Я вернулся в каюту, кликнул Виллера и велел ему стянуть с меня сапоги. Он исполнил приказе готовностью, заставившей меня заподозрить, что другие пассажиры не пользуются его услугами. Что ж, их дело, мне же лучше. Каюты по той стороне коридора обслуживает другой человек — по-моему, его имя Филлипс.
— Скажите-ка мне, Виллер, — начал я, в то время как он пытался половчее согнуться в тесном пространстве каюты. — Почему капитан так не любит священников?
— Чуть-чуть повыше, сэр, если не возражаете. Вот так, спасибо. Теперь вторую, будьте добры.
— Виллер!
— Понятия не имею, сэр. Не любит? Он сам так говорил?
— Его рев слышал весь корабль!
— На флоте мало священников, сэр. Их и так-то не хватает, а те, что есть, предпочитают служить на суше. Позвольте, я еще раз почищу, сэр. Теперь плащ…
— Кроме того, один юный приятель подтвердил мне, что капитан Андерсон ненавидит попов, а еще раньше о том же говорил лейтенант Камбершам.
— В самом деле, сэр? Спасибо, сэр.
— Разве не так?
— Вот уж не знаю, мистер Тальбот, сэр. А хотите я вам еще порцию настойки принесу? Мне казалось, вы находите ее весьма действенной.
— Нет, спасибо. Как видите, я одолел демона.
— Это сильное средство, сэр, как и заметил мистер Камбершам. А поскольку к концу пути его остается все меньше, то и платить приходится больше. Так оно естественно происходит, сэр. Говорят, один джентльмен, из сухопутных, об этом даже книжку написал.[8]
Я распорядился, чтобы он оставил меня в покое, и улегся в койку, пытаясь вспомнить, который день мы в плавании. Взял дневник и понял, что шестой, а значит, я ввел в заблуждение как вашу светлость, так и себя самого.

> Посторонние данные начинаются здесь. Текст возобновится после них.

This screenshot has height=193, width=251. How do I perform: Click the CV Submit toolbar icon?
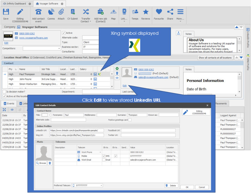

Не успеваю, да пытаться не стану идти в ногу со всеми событиями. По самым грубым подсчетам, я уже нацарапал около десятка тысяч слов и должен сдержать себя, иначе роскошная обложка вашего подарка просто не вместит моего путешествия. Неужели я избежал демона опия только для того, чтобы пасть жертвой juror scribendi?[9] Что ж, если ваша светлость пролистает… Прошу прощения — в дверь постучали. Это Бейтс, который прислуживает в пассажирском салоне.
— Мистер Саммерс шлет мистеру Тальботу заверения в совершеннейшем почтении и осведомляется, не желает ли мистер Тальбот испить стакан вина в его обществе?
— Мистер Саммерс?
— Старший лейтенант, сэр.
— Самый главный после капитана, не так ли? Передайте мистеру Саммерсу, через десять минут я буду счастлив с ним увидеться.
Пусть не капитан, но его правая рука! Ну что ж! Мы входим в высшее общество!
(X)
На самом деле это седьмой… или пятый… а возможно, и восьмой день путешествия — в общем, пусть цифра «десять» сыграет свою роль и обозначит забытое мною число. У времени появилось обыкновение застывать на месте, так что вечерами или ночами, когда я пишу в дневнике, свеча истаивает незаметно — как растут в пещерах сталактиты и сталагмиты. А потом его вдруг — раз! — и не хватает, и непонятно, куда делось.
О чем это я? Ах да! Итак…
Я явился в пассажирский салон на рандеву со старшим офицером лишь для того, чтобы обнаружить, что его любезное приглашение относилось ко всем пассажирам и служило не более чем коротким вступлением к обеду. Позже я узнал, что такого рода собрания — традиция на почтовых и пассажирских кораблях, когда леди и джентльмены пускаются в плавание по морю. Офицеры решили ввести ее и на нашем судне, чтобы сгладить, как мне показалось, грубые и категоричные капитанские «Правила поведения для пассажиров, допущенных — обратите внимание: «допущенных», а не «приглашенных»! — на борт».